American Muslims are not one unified community. How did AMCLI deal with diverging perspectives and expectations among participants?
Nadia: I would say the moments that were scariest to me were when something came up that was a lightning rod in the community. Almost each year we had a different, big issue.
Each time I remember the fear that diving into it may actually break the program. The intensity and the emotions around the issue could end up making people walk away.
But each time, we chose to engage and dive in because of the belief that we can’t keep walking past these issues without addressing them, and addressing them is actually about building communities.
One year we had a big conversation where something happened that triggered a lot of emotions that broke down along a gender line. And rather than continue with the rest of our program as is, we needed to collectively address it. That meant naming it, creating the space to have the conversation, making sure everybody was heard and trying not to expect closure, because these are decade-, century-long challenges and tensions.
We said, “We as a community are going to wrestle with this. It’s going to be messy; there are going to be a lot of emotions. But hopefully in the end everybody will have a little more insight into why that was so triggering, and figure out how we can just make it better moving forward, whatever better looks like for this community.”
I think as a community we ended up better for it. We learned how to engage in uncomfortable conversations. It’s still a long way to go, but I think one of the things I am most proud of is just how we are able to do that, even though it wasn’t always perfect. But I think we tried to really move in that direction.
Brie: We are as a group, as a culture, out of practice with the habits of what it takes to be together. And we’re out of the habits of what it takes to sustain relationships.
Every relationship has problems. We have disagreements because we’re fundamentally different people. If the only thing that you can stomach are people that are like you—and what’s interesting is they may not be like you in terms of skin color or gender, though they may be like you in terms of ideology or language—if that’s the only thing that we find acceptable, then we really narrow our sphere of influence.
How do we be okay with who we are and maintain relationships that can be a productive place where we grapple with those tensions, even if they don’t get resolved?
That’s a fundamental human practice, and one that we are sorely out of practice about doing. We don’t have the places where we engage with that. And when we do, it’s often in a very “scoring points” sort of way. It’s about being wounded and then wounding others rather than getting to understanding. I’ve remained to this day, a deep believer in the importance of dialogue.

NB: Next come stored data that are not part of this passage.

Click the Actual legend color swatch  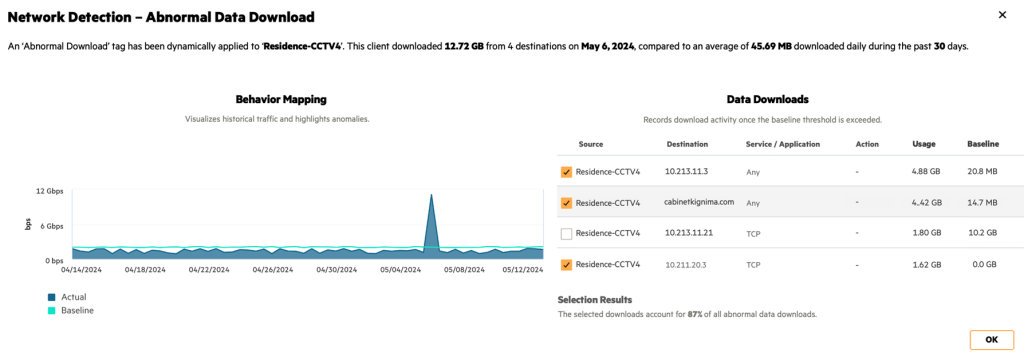coord(52,297)
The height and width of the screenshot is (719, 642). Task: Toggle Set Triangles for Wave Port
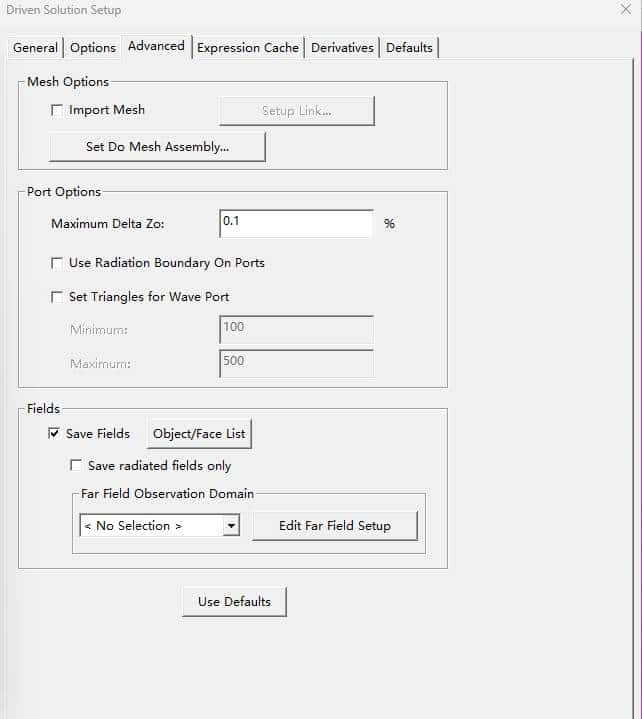coord(57,297)

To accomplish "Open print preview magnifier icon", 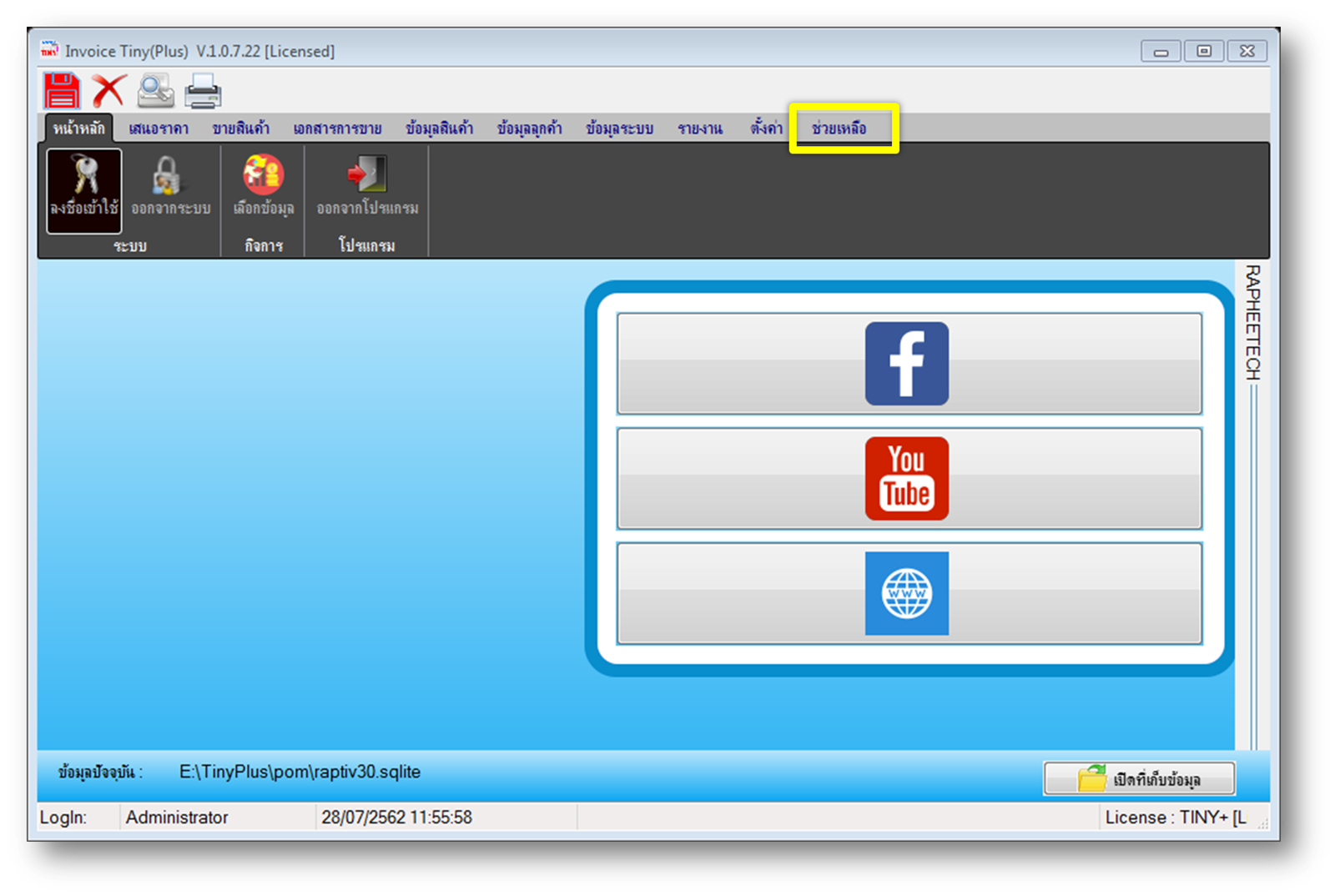I will (156, 90).
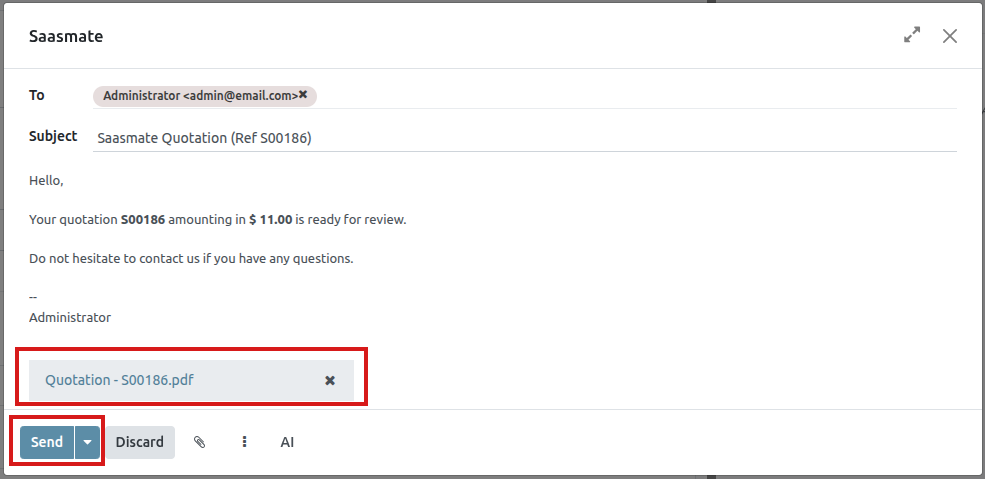The width and height of the screenshot is (985, 479).
Task: Open the Quotation - S00186.pdf attachment
Action: (x=119, y=380)
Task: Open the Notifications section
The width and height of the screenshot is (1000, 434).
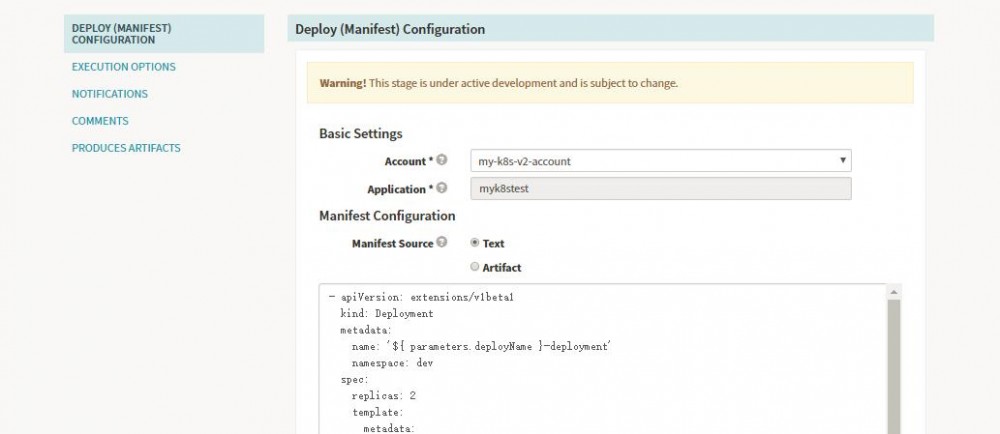Action: [x=109, y=94]
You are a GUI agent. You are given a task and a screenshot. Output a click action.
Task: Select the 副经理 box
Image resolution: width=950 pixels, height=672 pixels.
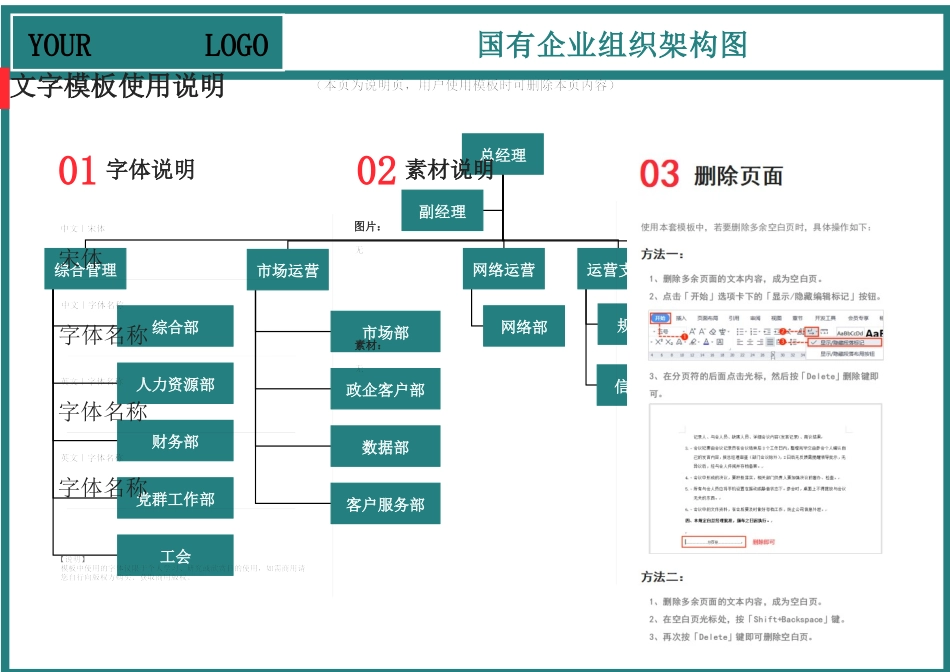pos(443,211)
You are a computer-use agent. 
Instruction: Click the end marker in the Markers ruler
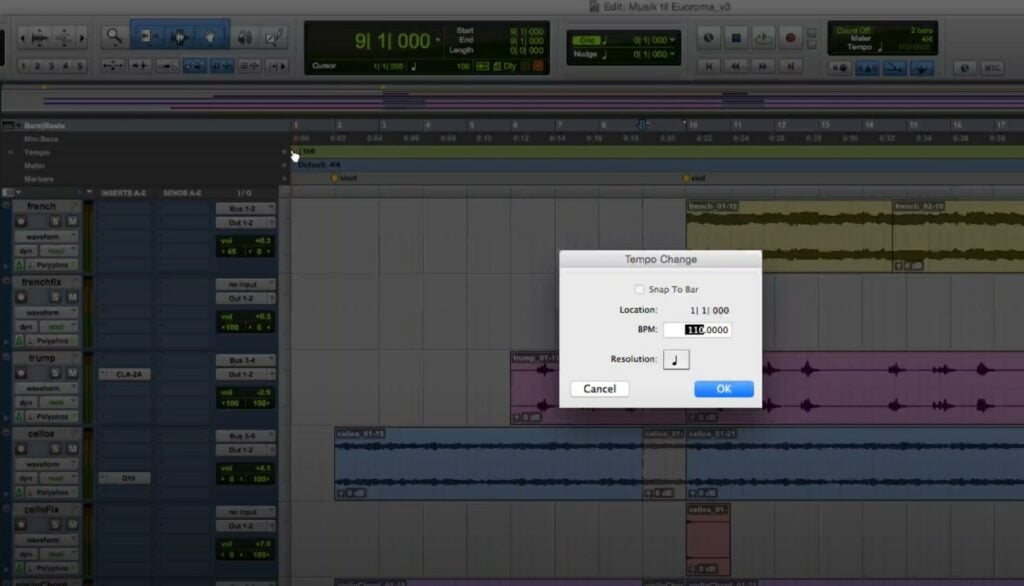click(684, 178)
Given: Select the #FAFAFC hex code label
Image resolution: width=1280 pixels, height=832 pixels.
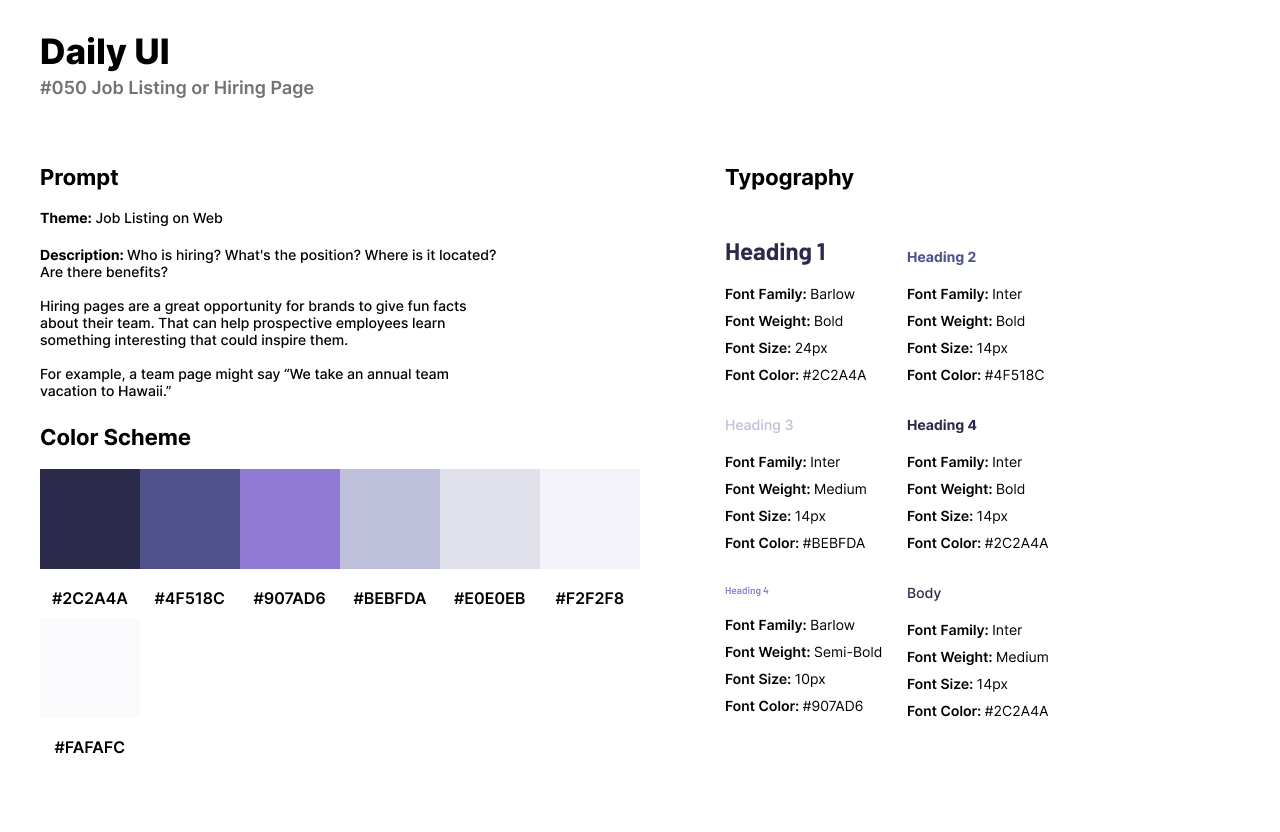Looking at the screenshot, I should 90,748.
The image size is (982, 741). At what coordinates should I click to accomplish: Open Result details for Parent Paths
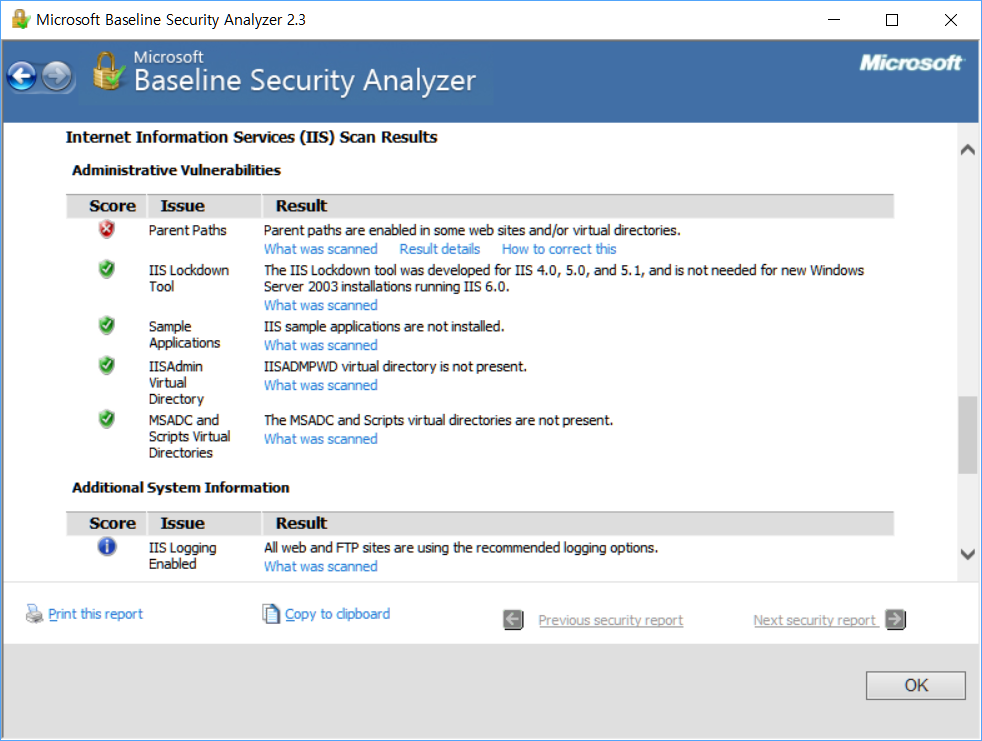[x=440, y=249]

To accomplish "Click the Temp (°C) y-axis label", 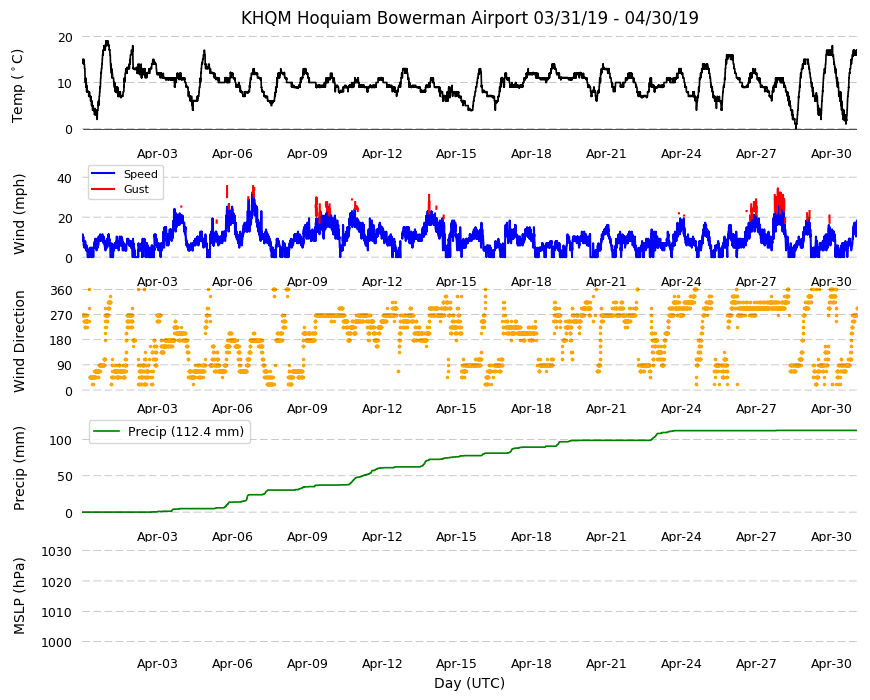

Nadia: To give a concrete example of that, I remember there was a time when somebody in the group wanted to end every session with a duat, with a prayer. And then all of a sudden, some other people in our group were like, “I didn’t sign up for that. I don’t want to end every session with a prayer.” Right there in that moment, you saw very different interpretations of what it meant to be in community with each other and the rituals that go along with that.
We had a chance to have a moment to talk that out and see what everyone wanted and what they were comfortable with. And I think our resolution to it was an example of making sure we can stay in community and dialogue, but also allow people to practice in their own way.
We said everybody in the room has to be afforded a choice. Nothing should feel compulsory. There needs to be an intentional pause where somebody doesn’t feel judged if they don’t stay. There’s a formal end to the session. Then those who want to then continue and close in a duat need to migrate to another space in the room. And they collectively can close in a duat.
It created a more intentional way to make sure everybody was comfortable and still in community with one another. That’s a tiny example of how we definitely have norms and ways of working, but we had to come up with new ways of being together, depending on each group. How do we make sure that everyone feels like they can be in community and dialogue without their own ways of being in the world getting trampled upon or, or forcibly swayed one way or another?